Jaos is more exigent:
* java.lang.Object
* java.lang.String (also initialized)
* java.lang.RuntimeException
* java.lang.NullPointerException
* java.lang.ClassCastException
* java.lang.ArrayOutOfBoundariesException
* java.lang.OutOfMemoryException
* java.io.IOException
* java.lang.AbstractMethodException
* java.lang.Throwable (also initialized)
* java.lang.StackTraceElement (also initialized)
* java.lang.VMThrowable (also initialized)
* java.lang.Thread (also initialized)
* java.lang.ThreadGroup (also initialized)
* java.lang.System (also initialized)

And obviously, many other follow implicitly when a class is initialized.

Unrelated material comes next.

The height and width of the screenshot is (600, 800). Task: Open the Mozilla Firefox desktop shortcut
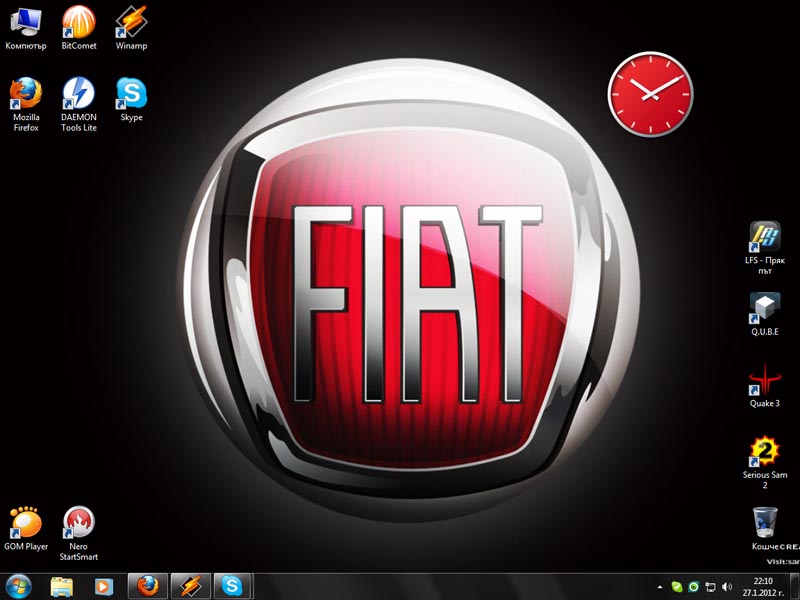point(25,95)
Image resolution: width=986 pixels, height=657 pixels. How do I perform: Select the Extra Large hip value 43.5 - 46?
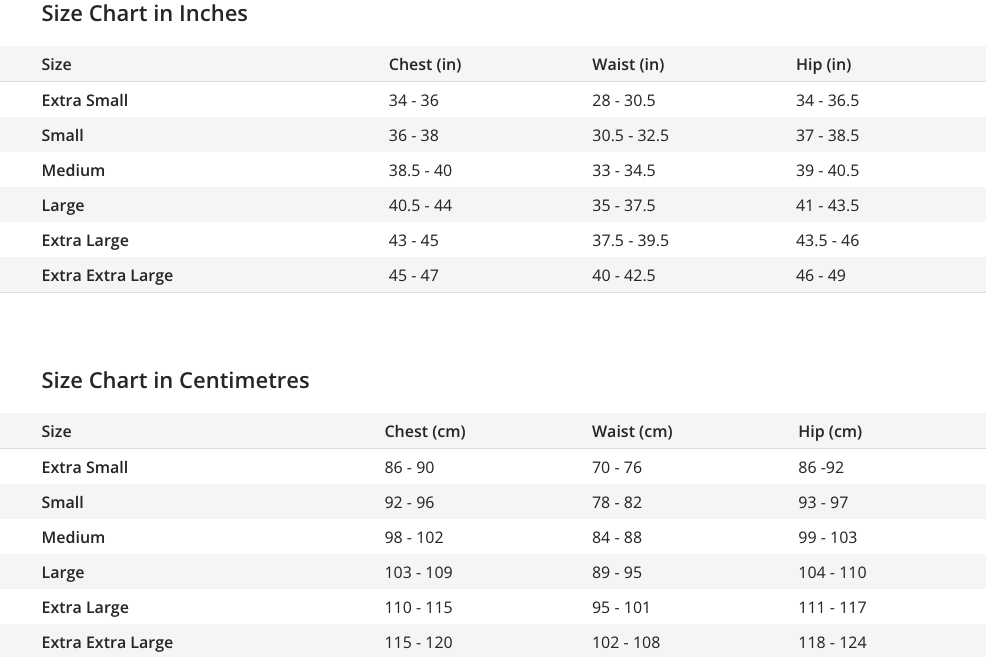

You may ask why so many classes? Well, there are mainly two reasons. First, I try to use as much java code as possible (I'm lazy), thus parts of the JVM rely on the code in the libraries. A beautiful example are threads, which rely on the Runnable interface: during the first implementation of Jaos, the Oberon language didn't have interfaces, thus the threads where started by invoking the Java code in java.lang.Thread; only later I did integrate Jaos interface support in the Oberon Kernel and added them to the language :-) . Of course, some functions must be duplicated for bootstrap purposes, because they are needed before they become available.

Second, the exceptions are handled by Oberon's exception handler, which is not able to load classes. All Exceptions that are generated by the compiler or the CPU as interrupts must be already available in Throwable. And obviously Throwable, StackTraceElement, and VMThrowable.